Your answer should be every line with the word "cart", copied from the data below.

Stored data entries
:::
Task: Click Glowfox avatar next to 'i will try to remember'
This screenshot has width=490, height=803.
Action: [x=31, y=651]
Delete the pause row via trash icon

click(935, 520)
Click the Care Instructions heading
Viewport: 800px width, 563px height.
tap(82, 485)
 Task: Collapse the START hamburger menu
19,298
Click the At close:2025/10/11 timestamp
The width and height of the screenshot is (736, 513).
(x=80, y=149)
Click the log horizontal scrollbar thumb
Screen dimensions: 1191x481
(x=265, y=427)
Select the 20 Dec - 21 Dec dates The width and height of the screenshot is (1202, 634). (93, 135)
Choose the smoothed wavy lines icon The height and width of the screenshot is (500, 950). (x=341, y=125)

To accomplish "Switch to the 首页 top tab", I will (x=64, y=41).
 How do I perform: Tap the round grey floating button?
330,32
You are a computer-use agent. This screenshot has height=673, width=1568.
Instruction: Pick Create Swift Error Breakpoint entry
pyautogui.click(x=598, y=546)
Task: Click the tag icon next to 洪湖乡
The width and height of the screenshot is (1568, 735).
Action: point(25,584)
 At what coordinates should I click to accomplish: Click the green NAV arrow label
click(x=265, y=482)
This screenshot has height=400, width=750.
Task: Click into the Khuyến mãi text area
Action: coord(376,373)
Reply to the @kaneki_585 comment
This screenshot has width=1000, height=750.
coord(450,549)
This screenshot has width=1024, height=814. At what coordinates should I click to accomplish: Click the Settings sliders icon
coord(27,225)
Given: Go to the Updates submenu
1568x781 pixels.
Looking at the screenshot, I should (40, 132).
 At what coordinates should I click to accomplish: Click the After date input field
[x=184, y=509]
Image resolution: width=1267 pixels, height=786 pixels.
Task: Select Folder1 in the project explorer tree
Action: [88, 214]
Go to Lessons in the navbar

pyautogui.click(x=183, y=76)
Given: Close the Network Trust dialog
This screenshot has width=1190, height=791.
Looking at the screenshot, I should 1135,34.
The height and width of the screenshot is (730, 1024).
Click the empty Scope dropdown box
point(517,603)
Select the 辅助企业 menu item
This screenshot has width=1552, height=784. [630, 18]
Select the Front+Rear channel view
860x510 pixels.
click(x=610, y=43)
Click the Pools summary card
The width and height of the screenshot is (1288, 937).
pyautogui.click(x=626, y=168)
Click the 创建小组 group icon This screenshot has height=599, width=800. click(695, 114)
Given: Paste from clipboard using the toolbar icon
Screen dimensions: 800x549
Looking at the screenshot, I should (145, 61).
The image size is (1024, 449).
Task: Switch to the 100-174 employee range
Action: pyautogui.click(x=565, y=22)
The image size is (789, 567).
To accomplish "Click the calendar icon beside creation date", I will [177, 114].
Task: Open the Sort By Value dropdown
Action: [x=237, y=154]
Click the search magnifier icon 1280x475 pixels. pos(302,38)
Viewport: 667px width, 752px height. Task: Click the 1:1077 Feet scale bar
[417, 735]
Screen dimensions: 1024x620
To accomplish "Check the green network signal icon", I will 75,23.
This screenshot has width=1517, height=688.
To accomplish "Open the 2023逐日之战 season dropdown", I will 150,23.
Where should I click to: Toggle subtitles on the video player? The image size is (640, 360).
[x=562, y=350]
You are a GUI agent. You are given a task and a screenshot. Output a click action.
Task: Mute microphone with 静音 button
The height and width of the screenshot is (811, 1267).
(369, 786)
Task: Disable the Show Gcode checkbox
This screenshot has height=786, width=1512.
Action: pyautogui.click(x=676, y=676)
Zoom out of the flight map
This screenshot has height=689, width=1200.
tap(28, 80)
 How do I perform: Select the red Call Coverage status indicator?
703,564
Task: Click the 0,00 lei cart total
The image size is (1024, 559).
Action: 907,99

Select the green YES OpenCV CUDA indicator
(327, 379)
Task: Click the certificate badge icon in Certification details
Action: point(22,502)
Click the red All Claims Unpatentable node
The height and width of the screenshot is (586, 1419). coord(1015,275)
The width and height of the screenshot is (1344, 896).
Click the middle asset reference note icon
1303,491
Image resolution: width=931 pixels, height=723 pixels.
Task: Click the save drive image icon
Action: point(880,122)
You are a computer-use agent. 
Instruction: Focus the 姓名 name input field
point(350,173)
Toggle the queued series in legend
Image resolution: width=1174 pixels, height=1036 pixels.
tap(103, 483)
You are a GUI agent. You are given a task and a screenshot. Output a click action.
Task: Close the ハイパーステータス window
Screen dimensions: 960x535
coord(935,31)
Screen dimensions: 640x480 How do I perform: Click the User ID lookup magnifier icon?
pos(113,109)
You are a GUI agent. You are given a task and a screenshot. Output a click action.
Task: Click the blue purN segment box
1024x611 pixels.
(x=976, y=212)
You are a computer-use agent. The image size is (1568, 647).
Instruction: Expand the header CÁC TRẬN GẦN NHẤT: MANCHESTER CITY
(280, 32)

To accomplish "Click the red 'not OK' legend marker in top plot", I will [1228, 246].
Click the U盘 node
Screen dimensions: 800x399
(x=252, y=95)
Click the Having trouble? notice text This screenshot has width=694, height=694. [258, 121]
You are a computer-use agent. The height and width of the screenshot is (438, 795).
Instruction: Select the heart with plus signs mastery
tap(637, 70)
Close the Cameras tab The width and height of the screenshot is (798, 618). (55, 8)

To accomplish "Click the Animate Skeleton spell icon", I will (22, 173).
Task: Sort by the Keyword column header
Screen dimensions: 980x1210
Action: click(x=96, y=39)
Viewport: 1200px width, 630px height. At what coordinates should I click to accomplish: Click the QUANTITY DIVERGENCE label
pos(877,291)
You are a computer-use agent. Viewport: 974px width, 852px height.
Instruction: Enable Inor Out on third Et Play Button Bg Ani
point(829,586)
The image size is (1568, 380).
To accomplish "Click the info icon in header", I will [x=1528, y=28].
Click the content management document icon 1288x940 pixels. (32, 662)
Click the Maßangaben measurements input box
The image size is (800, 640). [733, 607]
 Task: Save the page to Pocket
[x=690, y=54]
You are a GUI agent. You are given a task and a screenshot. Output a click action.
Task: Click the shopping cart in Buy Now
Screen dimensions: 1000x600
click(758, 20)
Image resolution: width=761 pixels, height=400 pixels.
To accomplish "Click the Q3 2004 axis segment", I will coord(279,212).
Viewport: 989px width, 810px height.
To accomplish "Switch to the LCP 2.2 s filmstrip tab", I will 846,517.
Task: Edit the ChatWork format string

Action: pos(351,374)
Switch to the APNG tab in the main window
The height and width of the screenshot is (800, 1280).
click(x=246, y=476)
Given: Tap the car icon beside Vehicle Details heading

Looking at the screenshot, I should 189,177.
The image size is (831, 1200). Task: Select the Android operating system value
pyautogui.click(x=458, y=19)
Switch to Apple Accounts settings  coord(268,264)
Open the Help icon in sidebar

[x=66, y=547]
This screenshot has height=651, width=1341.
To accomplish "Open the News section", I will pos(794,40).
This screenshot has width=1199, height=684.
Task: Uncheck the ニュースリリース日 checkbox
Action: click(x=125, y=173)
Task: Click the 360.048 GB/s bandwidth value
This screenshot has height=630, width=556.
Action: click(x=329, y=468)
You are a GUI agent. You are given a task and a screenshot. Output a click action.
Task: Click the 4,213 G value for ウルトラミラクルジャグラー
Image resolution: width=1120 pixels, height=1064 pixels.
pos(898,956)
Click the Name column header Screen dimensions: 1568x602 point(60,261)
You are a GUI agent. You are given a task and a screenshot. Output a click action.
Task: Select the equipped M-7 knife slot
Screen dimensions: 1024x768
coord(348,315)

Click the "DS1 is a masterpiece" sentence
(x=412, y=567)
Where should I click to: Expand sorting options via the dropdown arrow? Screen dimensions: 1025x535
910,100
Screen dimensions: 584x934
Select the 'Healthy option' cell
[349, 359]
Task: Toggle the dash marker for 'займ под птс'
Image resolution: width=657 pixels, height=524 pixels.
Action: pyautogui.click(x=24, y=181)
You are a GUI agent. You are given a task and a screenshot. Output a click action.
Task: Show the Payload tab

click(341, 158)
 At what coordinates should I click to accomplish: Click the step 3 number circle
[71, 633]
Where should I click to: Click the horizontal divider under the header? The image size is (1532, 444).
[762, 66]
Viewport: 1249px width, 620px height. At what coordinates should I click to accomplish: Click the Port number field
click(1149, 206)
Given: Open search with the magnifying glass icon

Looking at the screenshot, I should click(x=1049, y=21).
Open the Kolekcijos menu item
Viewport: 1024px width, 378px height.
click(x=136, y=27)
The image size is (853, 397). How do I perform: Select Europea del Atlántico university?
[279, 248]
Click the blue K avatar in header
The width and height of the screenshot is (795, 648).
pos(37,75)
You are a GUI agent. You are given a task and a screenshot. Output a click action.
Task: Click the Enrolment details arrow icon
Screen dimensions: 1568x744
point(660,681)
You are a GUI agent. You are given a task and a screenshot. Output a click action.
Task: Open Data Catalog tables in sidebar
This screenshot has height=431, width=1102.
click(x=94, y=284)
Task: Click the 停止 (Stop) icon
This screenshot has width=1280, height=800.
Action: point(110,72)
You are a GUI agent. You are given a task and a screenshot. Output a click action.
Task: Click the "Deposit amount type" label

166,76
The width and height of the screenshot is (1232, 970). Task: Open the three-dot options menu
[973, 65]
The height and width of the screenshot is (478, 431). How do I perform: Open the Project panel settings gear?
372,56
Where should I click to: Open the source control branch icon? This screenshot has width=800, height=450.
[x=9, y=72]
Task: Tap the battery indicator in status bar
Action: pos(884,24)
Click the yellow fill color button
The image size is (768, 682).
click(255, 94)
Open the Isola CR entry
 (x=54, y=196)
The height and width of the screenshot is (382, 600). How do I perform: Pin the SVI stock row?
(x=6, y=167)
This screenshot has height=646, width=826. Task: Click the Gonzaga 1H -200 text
:::
## Answer
Task: Click the 0,00 lei cart total
Task: Click the shopping cart in Buy Now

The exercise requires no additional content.